双抗体夹心法ELISA：此方法常用于检测抗原。将抗体固定在固相载体上，加入待测抗原，与抗体特异性结合，再加入酶标抗体检测，并利用底物显色，即可测定总靶标蛋白的含量。
双抗原夹心法ELISA：反应模式与双抗体夹心法类似，用固相抗原和酶标特异性抗原，分别代替固相抗体和酶标特异性抗体，即可测定样品中的抗体。

夹心法ELISA的显色结果与待检抗原（或抗体）的量成正比。

竞争法适用于测定只有一个识别位点的小分子物质。其原理是：标本中的抗原及一定量的酶标抗原，竞争性地与固相抗体相结合。标本中的抗原含量越多，结合在固相上的酶标抗原就越少，最终显色也越浅。

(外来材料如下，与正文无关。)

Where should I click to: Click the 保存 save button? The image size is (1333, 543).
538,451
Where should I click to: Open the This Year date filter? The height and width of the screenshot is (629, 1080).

需要注意的是，显色结果与待检抗原（或抗体）的量成反比。

方法分类	间接法	直接法	夹心法	竞争法
适用性	在临床诊断中是检测标志性抗体的重要手段。	在实际中运用较少，只能测定酶标记的分子。	适用于检测具有多个识别位点的大分子蛋白等。	适用于小分子抗原，如激素和药物类的测定。
优势	① 不加酶标记的一级抗体能保留更多的免疫反应性，具有更高的灵敏度； ② 需要更少的标记抗体（二抗一般为多抗，可标记多个酶分子），更经济。	① 实验步骤少，检测速度快； ② 不需要用到二抗，避免了交叉反应，测定结果不容易出错。	高灵敏、高特异性，抗原无须事先纯化。	可适用于比较不纯的样本，数据再现性高。
劣势	① 发生交叉反应的机率较高（酶标二抗直接与抗原结合）； ② 实验中多了二抗孵育的步骤，实验周期延长。	① 由于抗原不是特异性固定，实验背景会比较高，灵敏度低； ② 检测对象有限，只能测定酶标记的分子。	① 抗原一定要拥有两个以上的抗体结合部位； ② 对配对抗体要求高，事先应优化降低捕获抗体与检测抗体之间的交叉反应性。	整体的敏感性和特异性都较差。